December 26, 2024

While the BRICS alliance is strengthening its banking system, the US seems to be on a downhill. In the last three years alone, 15 US banks collapsed renewing fears of financial instability across the homeland. Banks such as the Republic First Bank, Citizens Bank, First Republic Bank, Signature Bank, Silicon Valley Bank, and First State Bank, among others, collapsed in the last three years.

The Federal Deposit Insurance Corporation (FDIC) published the latest report that the US banking system is looking at an unrealized loss of $517 billion. The FDIC also stated that US 63 lenders are currently on the brink of insolvency. The banks are now saddled with more than half a trillion dollars on the balance sheets in their papers. The development shows that the US banks are at risk while the central banks of BRICS are massively accumulating gold.

While the unrealized losses are only on the balance sheets, they could become a liability when the banks require liquidity. The number of lenders on its Problem Bank List rose significantly last quarter, reported FDIC. This puts the US banking system under pressure as BRICS is dumping US treasuries and the dollar.

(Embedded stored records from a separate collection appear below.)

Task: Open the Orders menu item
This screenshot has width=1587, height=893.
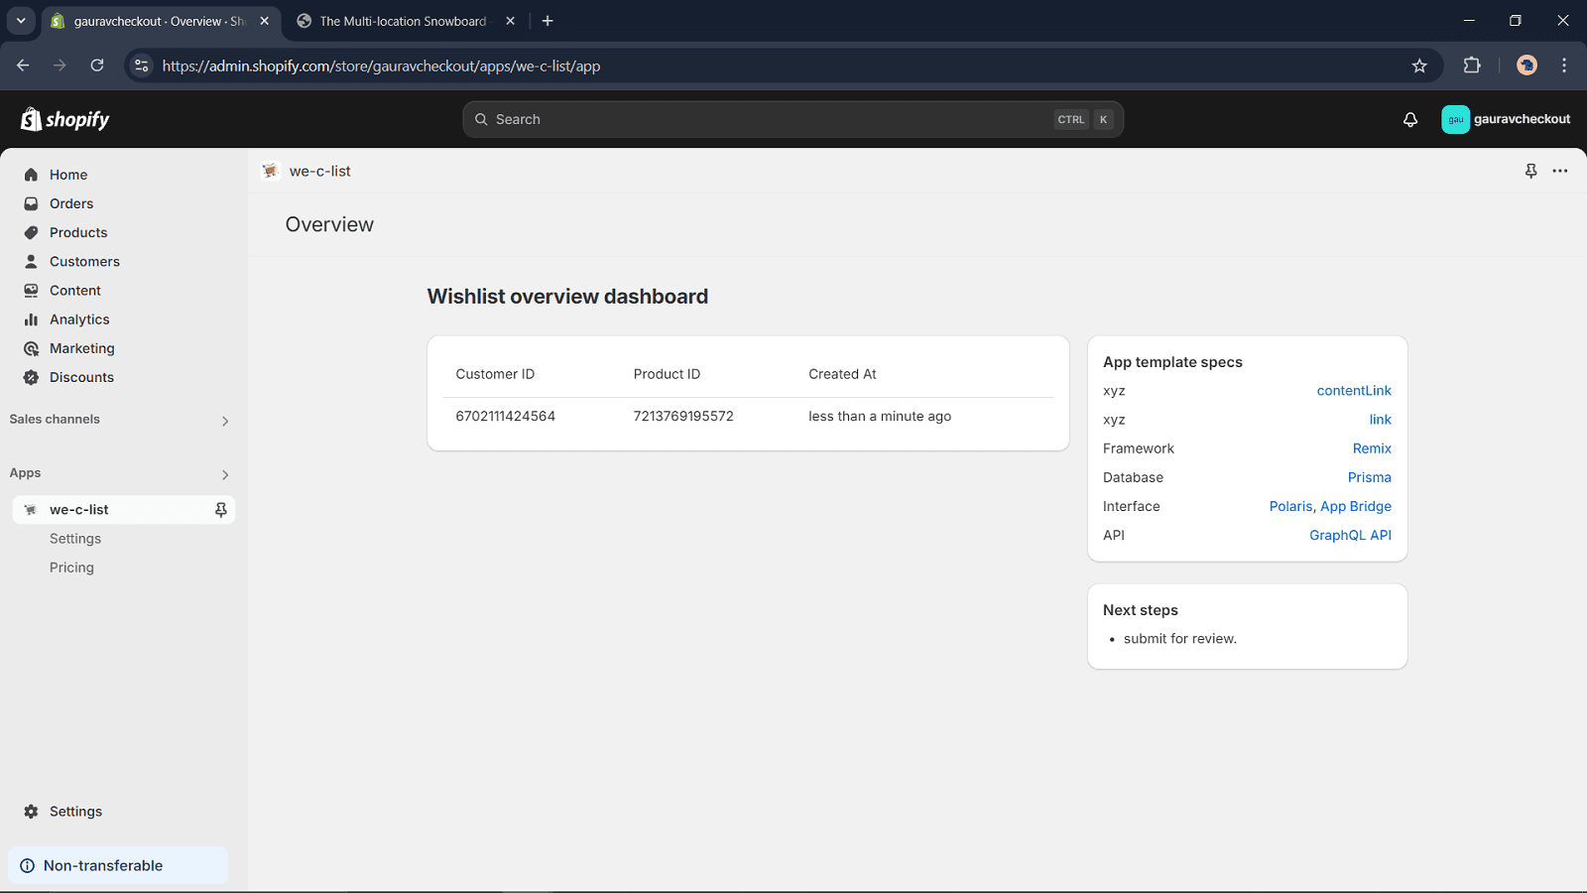Action: tap(71, 203)
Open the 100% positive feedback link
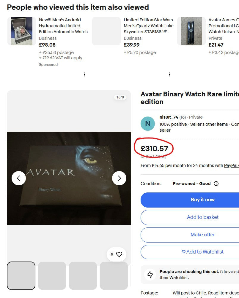 click(x=173, y=124)
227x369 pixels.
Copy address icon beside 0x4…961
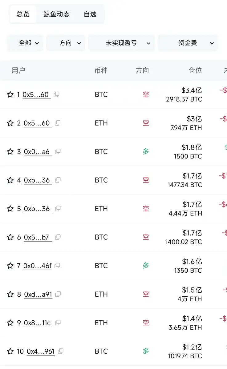(61, 351)
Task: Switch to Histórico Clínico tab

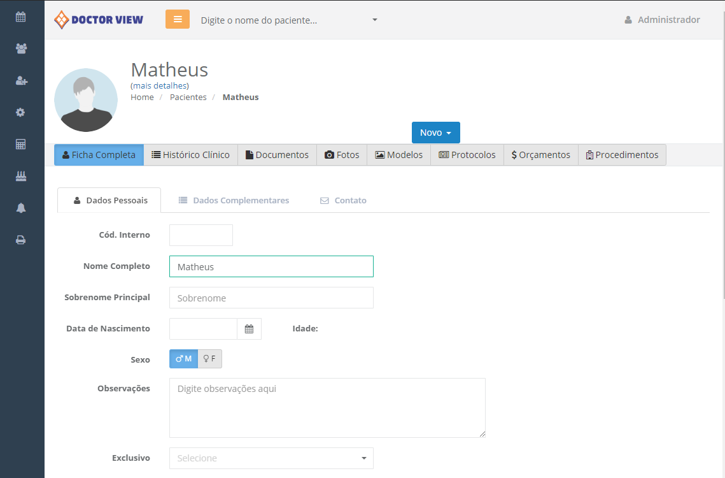Action: point(190,155)
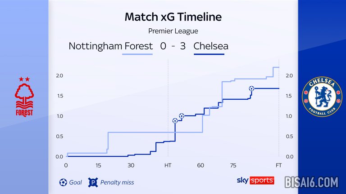Select the Chelsea team name in scoreline
Screen dimensions: 346x194
click(211, 46)
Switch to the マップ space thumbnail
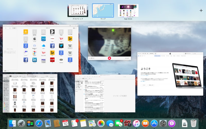This screenshot has width=206, height=129. (x=103, y=10)

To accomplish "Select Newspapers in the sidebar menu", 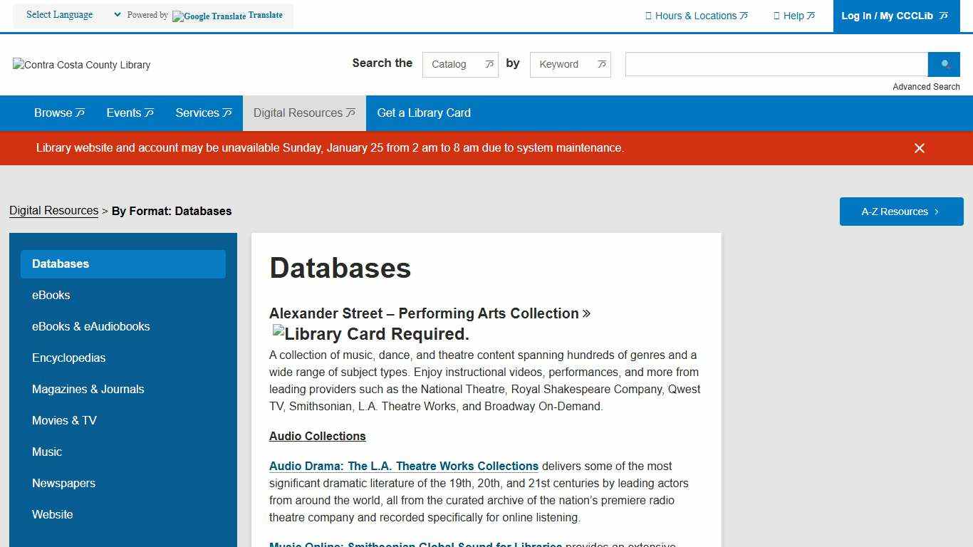I will pyautogui.click(x=63, y=483).
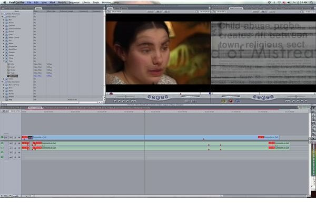Click the Play button in the Canvas transport

tap(263, 98)
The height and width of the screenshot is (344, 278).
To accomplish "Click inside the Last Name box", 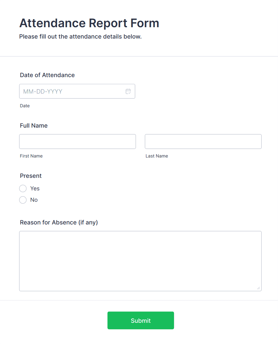I will 203,141.
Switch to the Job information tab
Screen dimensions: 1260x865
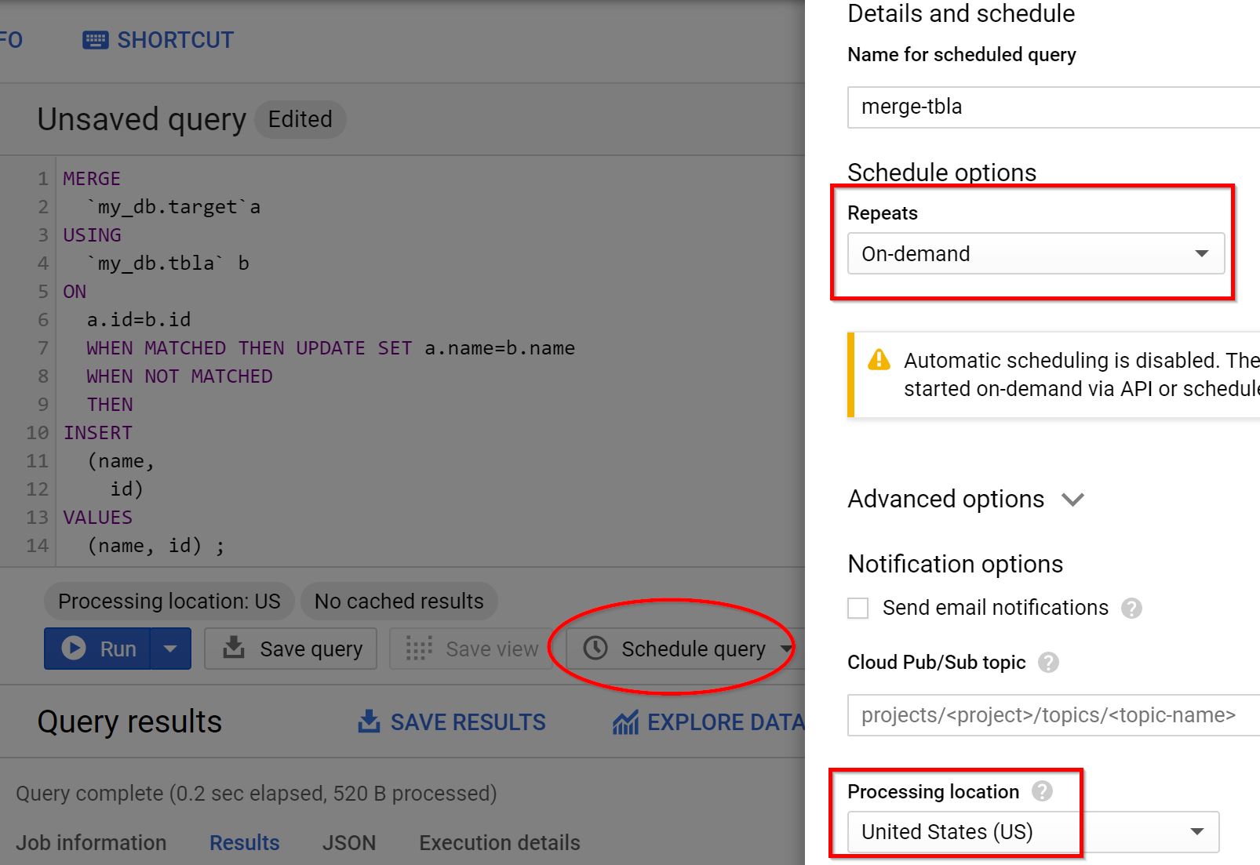pyautogui.click(x=91, y=843)
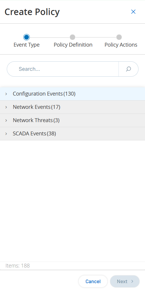Focus the Search input field

[63, 69]
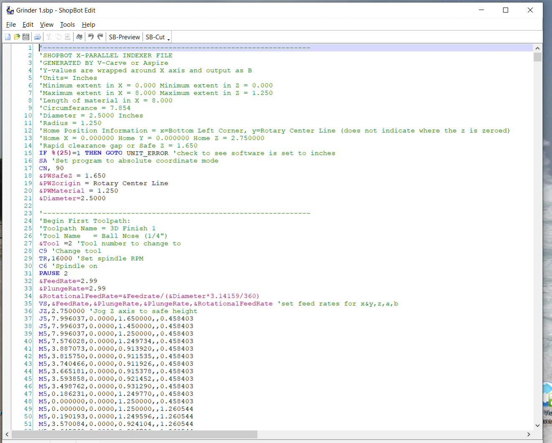552x443 pixels.
Task: Click the Open file folder icon
Action: [17, 37]
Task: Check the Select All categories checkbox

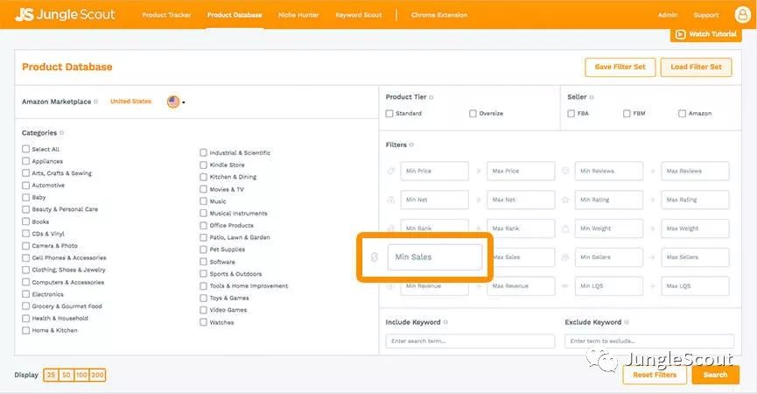Action: tap(26, 149)
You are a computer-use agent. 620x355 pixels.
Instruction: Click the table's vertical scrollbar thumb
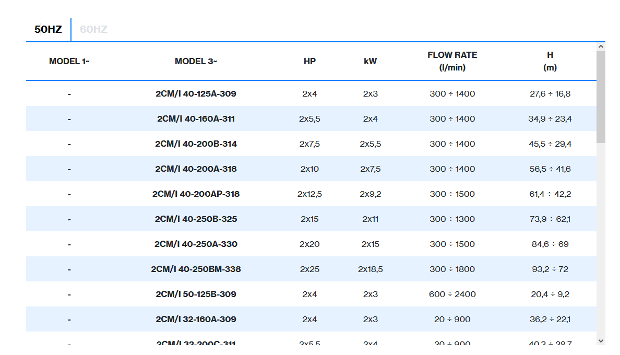point(601,97)
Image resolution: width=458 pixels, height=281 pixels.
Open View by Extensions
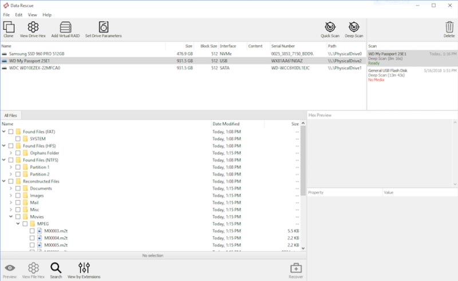84,268
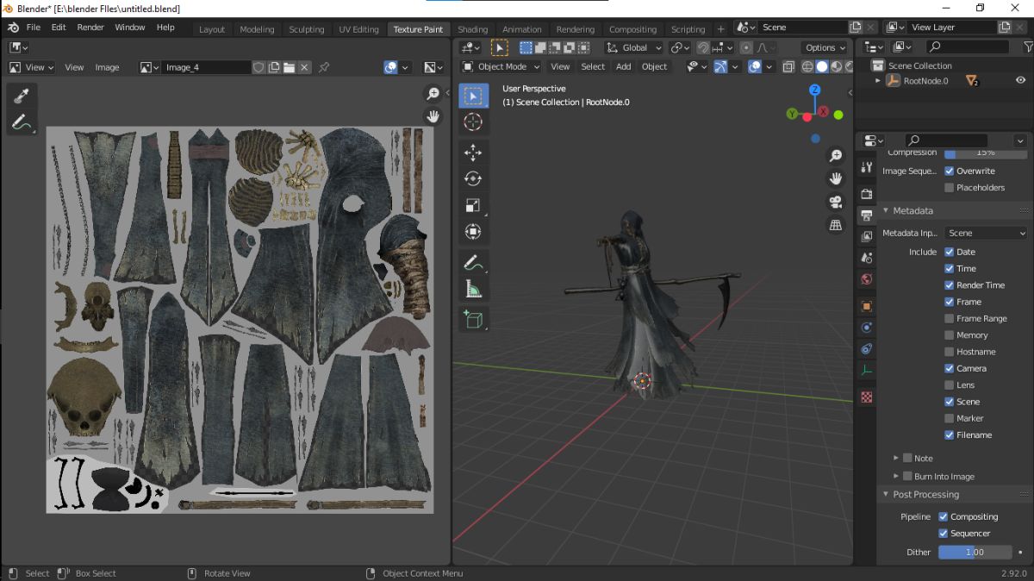Adjust the Dither slider

(975, 552)
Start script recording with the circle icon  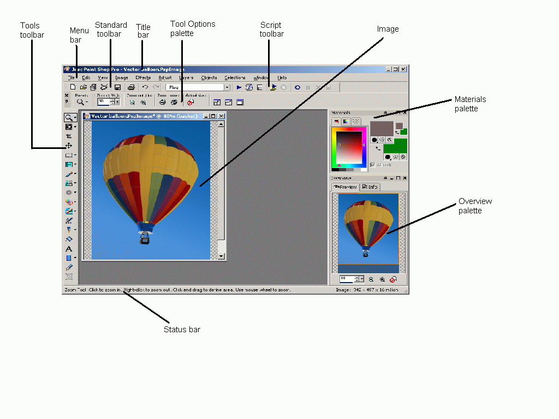(x=298, y=87)
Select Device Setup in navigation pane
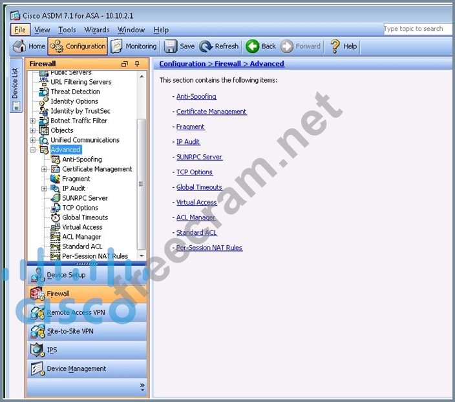 click(36, 275)
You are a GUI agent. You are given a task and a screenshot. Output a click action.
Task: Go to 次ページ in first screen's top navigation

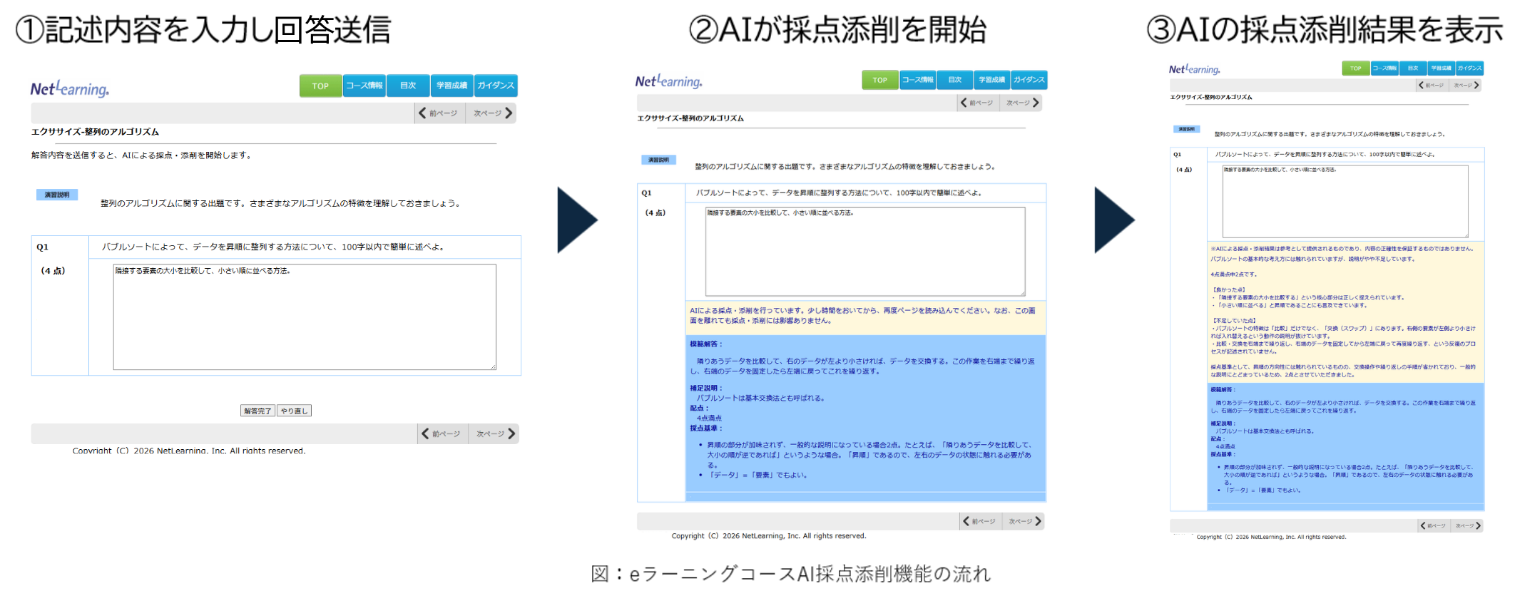[x=491, y=113]
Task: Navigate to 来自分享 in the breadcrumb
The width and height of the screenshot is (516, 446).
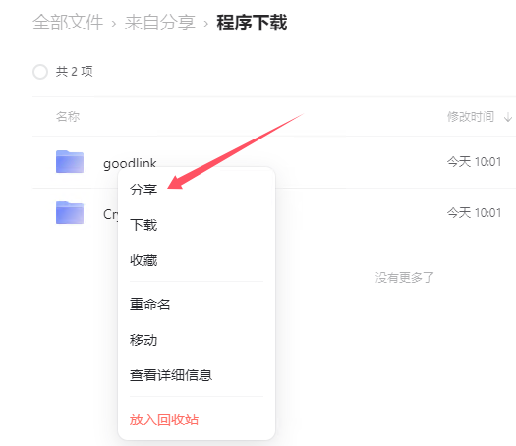Action: coord(159,23)
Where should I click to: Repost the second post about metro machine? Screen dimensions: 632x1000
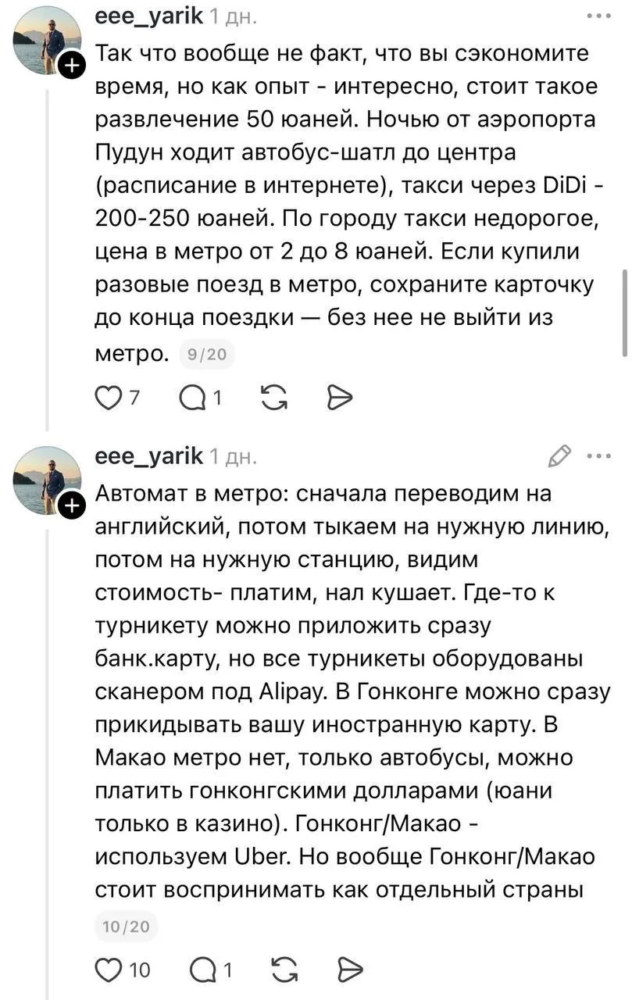(x=283, y=970)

In the last seven months alone, BRICS member China has sold $72 billion worth of US treasuries. The BRICS alliance is also spearheading the de-dollarization movement by convincing developing countries to end reliance on the dollar. Read here to know how many sectors in the US will be affected if BRICS ditches the dollar for trade.

“The number of banks on the Problem Bank List, those with a CAMELS composite rating of ‘4’ or ‘5’ increased from 52 in fourth quarter 2023 to 63 in first quarter 2024. The number of problem banks represented 1.4% of total banks, which was within the normal range for non-crisis periods of 1% to 2% of all banks. Total assets held by problem banks increased $15.8 billion to $82.1 billion during the quarter,” read the FDIC report.

“These issues could cause credit quality, earnings, and liquidity challenges for the industry. In addition, deterioration in certain loan portfolios, particularly office properties and credit card loans, continues to warrant monitoring. These issues, together with funding and margin pressures, will remain matters of ongoing supervisory attention by the FDIC,” they summed it up.